### Reading text
——————————

Geek Gems

Geek Novelties

Carpet Skates

by Sleepless Colin on May 19, 2011 · 1 comment

in: Geek Kids, Geek Novelties

Know what doesn’t break out nearly randomly enough? Hockey games.

Not many droll, drab tux-and-tails affairs couldn’t be improved vastly by 12 gentlemen and ladies spontaneously fashioning a crude puck of a canapé or tuna can, sticks from a few brooms (or, would one be so inclined, actual hockey sticks), and a net from a pet kennel or fireplace. And here you go, folks: now, you needn’t even want for skates.

The friction-resistant plastic base and foam foot grip of Simtec’s Carpet Skates fit over any athletic shoe (up to an adult size 15) with an adjustable hook and loop closure. Find a big carpeted room with some wide open space, like a hotel conference or banquet room, and imagine that any place is center ice at Madison Square Garden. For you showier sorts, check out the DVD that comes included with your carpet skates with bonus performance tips and artsy tricks.

——————————

### Set problem
Write the next part of the Carpet Skates post, picking up after its last sentence. The rows that come next aren't needed for anything here.

### Dataset records
——————————

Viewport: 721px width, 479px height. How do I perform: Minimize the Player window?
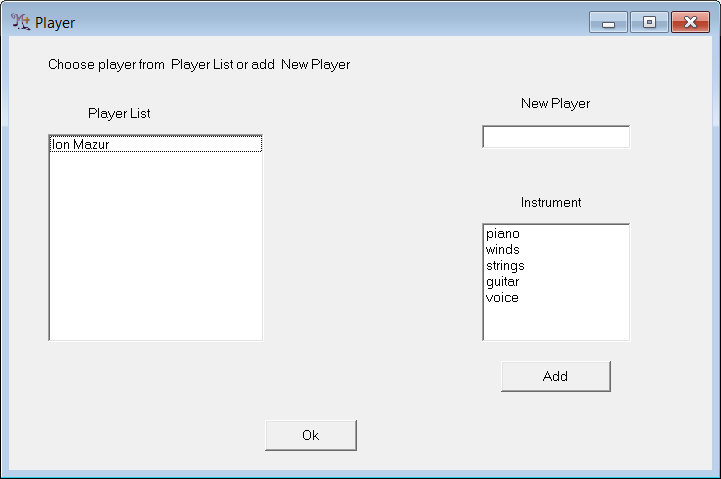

——————————

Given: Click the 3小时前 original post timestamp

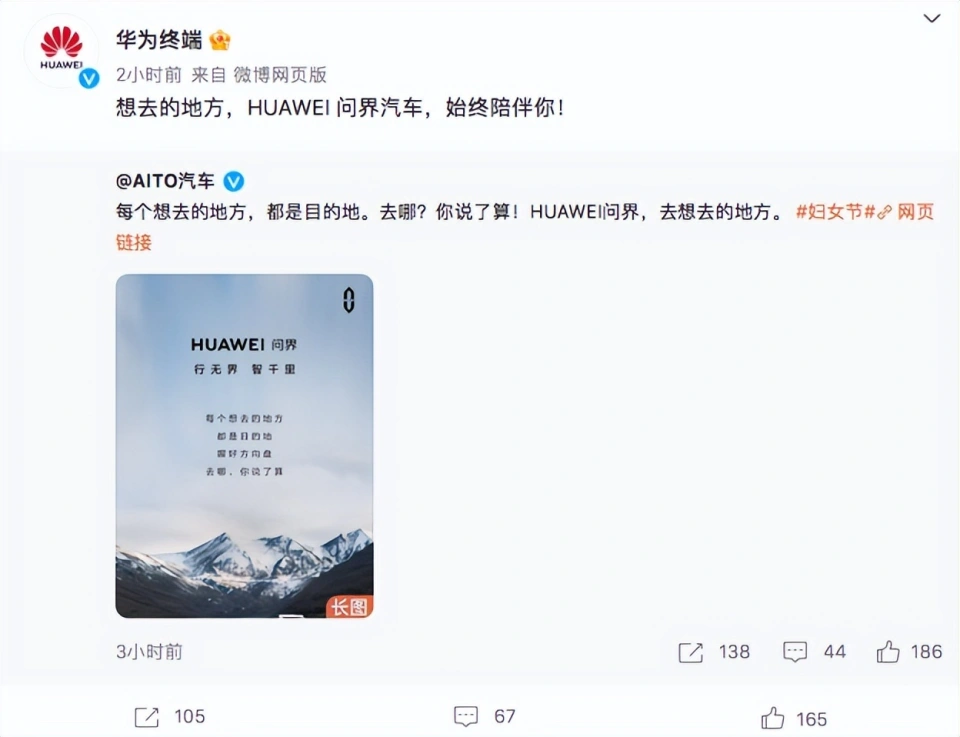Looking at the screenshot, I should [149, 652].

——————————

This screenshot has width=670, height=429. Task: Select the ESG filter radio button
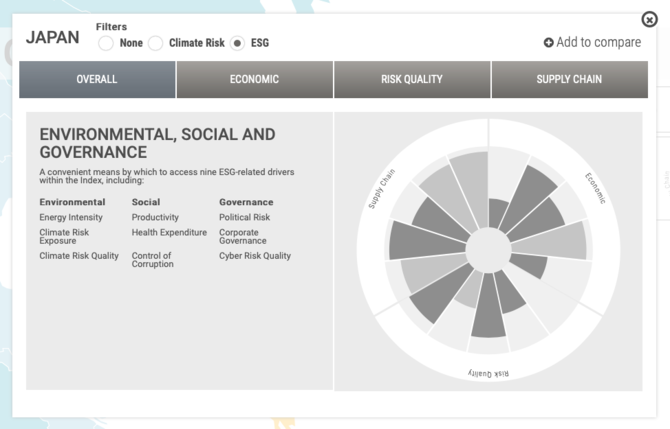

——————————

### Exercise answer
Or … just glue it together with about six or seven other DVDs, and you’ve got another puck. Watch the DVD. Hit the DVD. To each, their own.

If Clerks should’ve taught us anything, it’s that there isn’t a bad place on God’s green Earth for a good pick-up game. Whoopity-doo, so Mom told you never to play ball in the house? Don’t use a ball. Use a puck. GAME ON!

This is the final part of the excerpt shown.